Terminé mi RX-78-02 Gundam (un año después)
Hoy, después de casi un año, por fin terminé de armar mi HG 1/144 RX-78-02 Gundam (Gundam The Origin Ver.) de Bandai. Y digo "después de casi un año" porque la historia de este modelito merece contarse.
El comienzo… y el extravío
Lo empecé el año pasado en casa de mi suegro. Había armado solamente el torso —ese primer empujón típico de cualquier Gunpla, donde te emocionas, sacas el cortador, y de pronto ya tienes medio robot parado en la mesa— y ahí se quedó. Lo estaba armando en el comedor, así que en algún momento, cuando movieron cosas, el kit pasó a estar en algún lugar que ni yo ni nadie recordaba.
Durante meses no supe dónde había quedado. Hace unos días, hurgando, lo encontré en la alacena. Sobreviviente, con su instructivo, sus runners y todo. Lo único que no sobrevivió fue uno de los pies: en algún momento del traslado se perdió y nunca apareció.

La sesión de hoy
Hoy me senté con calma a terminar lo que faltaba: piernas, brazos, cabeza, manos, accesorios. Y me volvió a pasar lo que siempre me pasa con los Gunpla: el nivel de detalle me impresionó. En particular, dos piezas miniatura que aparecen en el instructivo casi como un detalle olvidable terminan siendo los propulsores abatibles que van detrás de las piernas.

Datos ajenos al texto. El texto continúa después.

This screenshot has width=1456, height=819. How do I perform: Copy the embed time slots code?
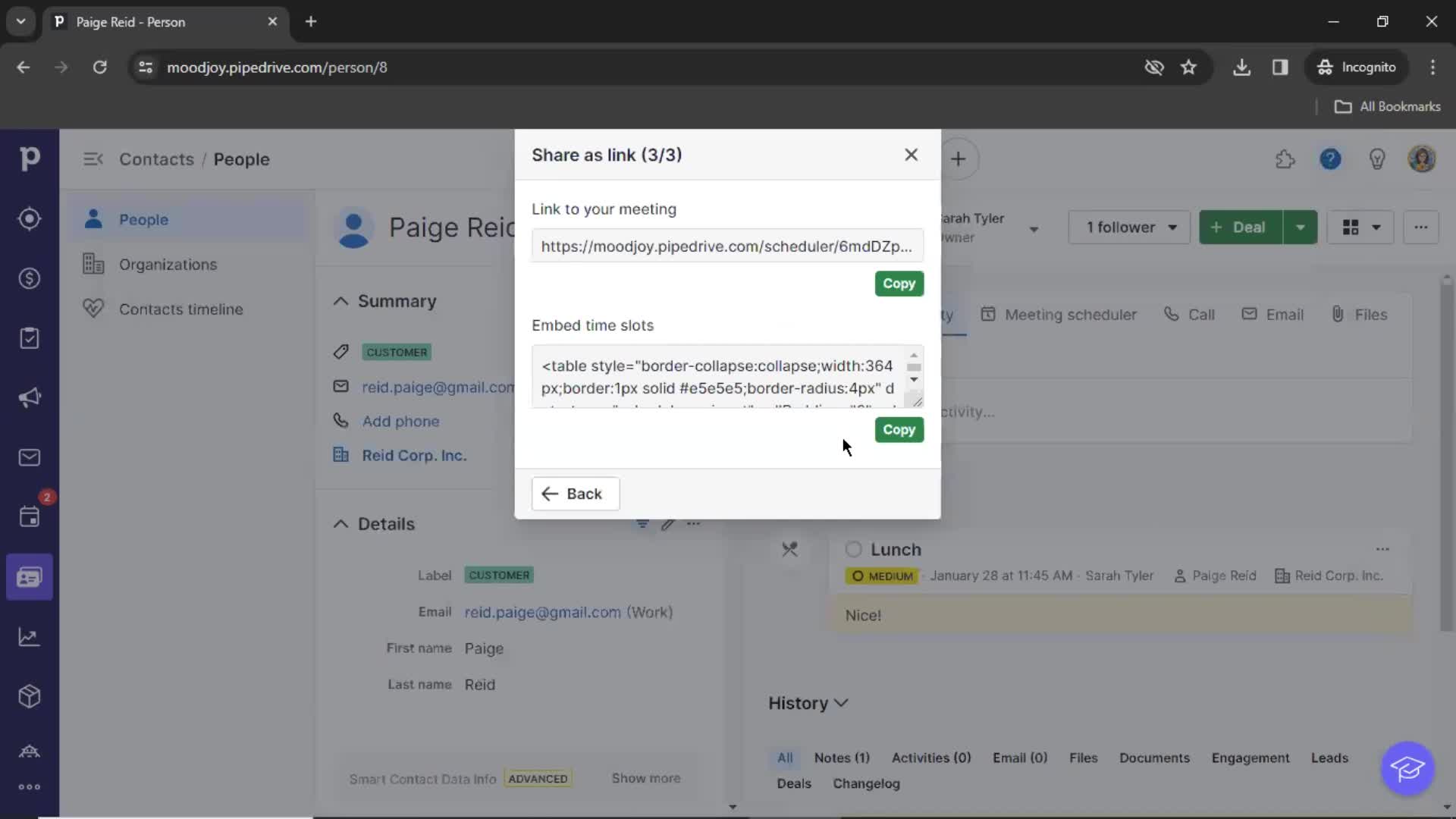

Articulados. Funcionales. En un kit High Grade de escala 1/144. Bandai sigue siendo Bandai.

Como tiene bastantes articulaciones —cintura, hombros, codos, rodillas, tobillos, cuello, dedos— se puede poner en muchas poses. Tanto, que terminé sentándolo arriba de mi switch gigabit de 24 puertos que tengo en el escritorio, con las piernas colgando entre el cableado, como si estuviera vigilando la red. Después le puse el rifle bazooka y el sable de luz para una foto más en pose de combate.

Sobre el pie perdido
Sí, le falta un pie. No se nota tanto si lo paras con cuidado o si lo sientas. Tarde o temprano voy a buscar el repuesto —Bandai vende los runners individuales, o se consiguen en lotes de partes sueltas— pero por ahora, así, incompleto y todo, ya está armado. Y eso, después de un año en pausa y un viaje involuntario a la alacena, se siente como una victoria.
A veces los proyectos chiquitos también necesitan que uno los desentierre y los termine. Aunque les falte un pie.